Collected data entries
※

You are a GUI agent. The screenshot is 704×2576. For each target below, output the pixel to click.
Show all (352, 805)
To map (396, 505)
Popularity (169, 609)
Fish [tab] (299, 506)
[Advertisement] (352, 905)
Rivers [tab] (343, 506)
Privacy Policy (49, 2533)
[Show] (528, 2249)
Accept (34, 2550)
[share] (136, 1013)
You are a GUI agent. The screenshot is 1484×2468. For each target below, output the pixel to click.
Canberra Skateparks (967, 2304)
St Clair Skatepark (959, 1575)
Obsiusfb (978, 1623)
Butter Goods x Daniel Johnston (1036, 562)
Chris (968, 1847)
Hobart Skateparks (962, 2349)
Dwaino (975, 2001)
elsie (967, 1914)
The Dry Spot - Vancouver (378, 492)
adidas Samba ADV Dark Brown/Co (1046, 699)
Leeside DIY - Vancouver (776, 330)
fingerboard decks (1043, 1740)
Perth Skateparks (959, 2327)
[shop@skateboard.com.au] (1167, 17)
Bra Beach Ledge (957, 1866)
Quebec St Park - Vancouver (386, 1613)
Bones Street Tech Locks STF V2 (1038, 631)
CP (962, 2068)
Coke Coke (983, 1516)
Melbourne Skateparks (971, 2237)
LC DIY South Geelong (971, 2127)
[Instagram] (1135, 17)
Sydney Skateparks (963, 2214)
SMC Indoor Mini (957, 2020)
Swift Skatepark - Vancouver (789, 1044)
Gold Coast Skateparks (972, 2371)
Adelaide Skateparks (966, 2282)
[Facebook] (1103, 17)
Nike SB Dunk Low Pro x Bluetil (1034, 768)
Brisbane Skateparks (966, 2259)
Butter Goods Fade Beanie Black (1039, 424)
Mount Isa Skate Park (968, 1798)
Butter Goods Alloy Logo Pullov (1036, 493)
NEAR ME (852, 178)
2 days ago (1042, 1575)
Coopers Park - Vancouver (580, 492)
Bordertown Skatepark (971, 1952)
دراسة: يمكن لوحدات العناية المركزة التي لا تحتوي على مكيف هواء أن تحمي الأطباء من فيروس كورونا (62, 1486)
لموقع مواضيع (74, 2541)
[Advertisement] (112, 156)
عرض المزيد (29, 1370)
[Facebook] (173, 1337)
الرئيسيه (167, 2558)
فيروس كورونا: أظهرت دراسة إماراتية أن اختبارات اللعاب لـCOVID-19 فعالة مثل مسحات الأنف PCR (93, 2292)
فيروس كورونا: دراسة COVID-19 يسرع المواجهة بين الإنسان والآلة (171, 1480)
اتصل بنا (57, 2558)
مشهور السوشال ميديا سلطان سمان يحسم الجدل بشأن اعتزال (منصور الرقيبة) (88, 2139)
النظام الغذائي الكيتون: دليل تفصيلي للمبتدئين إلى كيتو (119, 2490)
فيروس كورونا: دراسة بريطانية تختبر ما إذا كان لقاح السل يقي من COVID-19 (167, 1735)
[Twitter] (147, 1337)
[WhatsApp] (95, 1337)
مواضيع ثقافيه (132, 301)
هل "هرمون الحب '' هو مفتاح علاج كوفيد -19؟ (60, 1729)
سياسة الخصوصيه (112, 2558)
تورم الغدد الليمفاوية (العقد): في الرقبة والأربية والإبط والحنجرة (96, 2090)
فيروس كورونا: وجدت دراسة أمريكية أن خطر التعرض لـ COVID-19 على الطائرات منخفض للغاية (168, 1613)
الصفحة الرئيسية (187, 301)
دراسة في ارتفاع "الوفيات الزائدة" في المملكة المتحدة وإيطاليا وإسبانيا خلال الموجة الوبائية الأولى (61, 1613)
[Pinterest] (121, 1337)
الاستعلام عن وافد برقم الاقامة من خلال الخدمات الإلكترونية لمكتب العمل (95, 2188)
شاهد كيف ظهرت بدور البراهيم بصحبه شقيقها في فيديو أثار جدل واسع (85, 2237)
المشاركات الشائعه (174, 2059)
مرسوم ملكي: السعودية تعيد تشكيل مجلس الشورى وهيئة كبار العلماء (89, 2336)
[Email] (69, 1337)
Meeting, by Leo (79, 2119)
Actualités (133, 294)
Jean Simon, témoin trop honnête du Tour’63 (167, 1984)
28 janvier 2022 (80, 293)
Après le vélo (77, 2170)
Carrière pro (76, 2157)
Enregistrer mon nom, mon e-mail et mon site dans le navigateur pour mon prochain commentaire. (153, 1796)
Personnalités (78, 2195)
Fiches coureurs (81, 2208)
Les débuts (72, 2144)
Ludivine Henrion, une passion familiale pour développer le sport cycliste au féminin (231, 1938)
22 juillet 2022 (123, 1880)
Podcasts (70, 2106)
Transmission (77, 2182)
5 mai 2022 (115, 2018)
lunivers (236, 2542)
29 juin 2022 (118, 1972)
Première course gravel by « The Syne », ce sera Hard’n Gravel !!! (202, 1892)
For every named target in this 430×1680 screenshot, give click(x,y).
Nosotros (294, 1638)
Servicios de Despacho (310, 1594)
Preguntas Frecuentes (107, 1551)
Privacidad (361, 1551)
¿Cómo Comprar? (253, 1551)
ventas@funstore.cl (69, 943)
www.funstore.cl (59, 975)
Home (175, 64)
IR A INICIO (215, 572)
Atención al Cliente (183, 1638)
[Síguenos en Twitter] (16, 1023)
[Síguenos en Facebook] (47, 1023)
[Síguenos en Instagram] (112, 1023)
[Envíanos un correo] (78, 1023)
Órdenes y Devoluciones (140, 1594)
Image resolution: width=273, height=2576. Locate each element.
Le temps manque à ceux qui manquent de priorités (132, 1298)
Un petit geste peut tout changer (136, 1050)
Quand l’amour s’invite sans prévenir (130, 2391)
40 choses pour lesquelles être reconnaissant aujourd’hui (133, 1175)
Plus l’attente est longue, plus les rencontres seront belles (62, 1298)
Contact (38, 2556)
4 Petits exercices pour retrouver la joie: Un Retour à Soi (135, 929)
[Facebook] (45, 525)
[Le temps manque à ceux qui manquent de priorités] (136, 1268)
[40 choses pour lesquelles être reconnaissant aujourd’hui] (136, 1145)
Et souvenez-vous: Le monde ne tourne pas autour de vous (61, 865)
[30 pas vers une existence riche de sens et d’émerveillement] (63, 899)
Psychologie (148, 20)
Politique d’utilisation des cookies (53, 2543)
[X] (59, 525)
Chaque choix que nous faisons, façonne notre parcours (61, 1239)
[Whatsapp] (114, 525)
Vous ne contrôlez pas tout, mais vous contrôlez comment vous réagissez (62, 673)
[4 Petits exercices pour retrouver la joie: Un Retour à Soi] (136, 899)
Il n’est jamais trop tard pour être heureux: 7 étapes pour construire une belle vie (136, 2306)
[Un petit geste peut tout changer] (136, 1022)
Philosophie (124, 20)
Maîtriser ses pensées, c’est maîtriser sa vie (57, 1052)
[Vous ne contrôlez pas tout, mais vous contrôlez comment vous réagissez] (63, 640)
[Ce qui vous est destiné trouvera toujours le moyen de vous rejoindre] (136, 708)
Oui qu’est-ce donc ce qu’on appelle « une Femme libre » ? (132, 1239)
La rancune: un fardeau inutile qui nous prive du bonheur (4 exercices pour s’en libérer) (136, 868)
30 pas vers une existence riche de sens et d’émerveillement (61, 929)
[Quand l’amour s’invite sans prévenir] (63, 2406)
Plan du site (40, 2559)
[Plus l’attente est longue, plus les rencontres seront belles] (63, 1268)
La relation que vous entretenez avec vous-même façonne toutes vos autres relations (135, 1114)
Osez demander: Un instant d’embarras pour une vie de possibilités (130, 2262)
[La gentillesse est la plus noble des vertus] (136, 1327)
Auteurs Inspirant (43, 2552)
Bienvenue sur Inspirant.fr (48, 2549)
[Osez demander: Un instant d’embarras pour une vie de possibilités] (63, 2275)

※

Task details: In the entries above, find the line holding "[Síguenos en Instagram] (112, 1023)" and the line holding "réagissez (62, 673)", then retype exactly those two lines and every line between them, and nothing else.

Output below:
[Síguenos en Instagram] (112, 1023)
[Envíanos un correo] (78, 1023)
Órdenes y Devoluciones (140, 1594)
Image resolution: width=273, height=2576. Locate each element.
Le temps manque à ceux qui manquent de priorités (132, 1298)
Un petit geste peut tout changer (136, 1050)
Quand l’amour s’invite sans prévenir (130, 2391)
40 choses pour lesquelles être reconnaissant aujourd’hui (133, 1175)
Plus l’attente est longue, plus les rencontres seront belles (62, 1298)
Contact (38, 2556)
4 Petits exercices pour retrouver la joie: Un Retour à Soi (135, 929)
[Facebook] (45, 525)
[Le temps manque à ceux qui manquent de priorités] (136, 1268)
[40 choses pour lesquelles être reconnaissant aujourd’hui] (136, 1145)
Et souvenez-vous: Le monde ne tourne pas autour de vous (61, 865)
[30 pas vers une existence riche de sens et d’émerveillement] (63, 899)
Psychologie (148, 20)
Politique d’utilisation des cookies (53, 2543)
[X] (59, 525)
Chaque choix que nous faisons, façonne notre parcours (61, 1239)
[Whatsapp] (114, 525)
Vous ne contrôlez pas tout, mais vous contrôlez comment vous réagissez (62, 673)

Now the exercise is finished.